"""

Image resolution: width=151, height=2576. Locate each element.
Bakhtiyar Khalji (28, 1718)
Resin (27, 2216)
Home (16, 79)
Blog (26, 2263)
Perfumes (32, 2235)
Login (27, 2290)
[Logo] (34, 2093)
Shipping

"""

TASK REQUIREMENTS -
Output the entries exactly.

THE ANSWER -
Image resolution: width=151, height=2576. Locate each element.
Bakhtiyar Khalji (28, 1718)
Resin (27, 2216)
Home (16, 79)
Blog (26, 2263)
Perfumes (32, 2235)
Login (27, 2290)
[Logo] (34, 2093)
Shipping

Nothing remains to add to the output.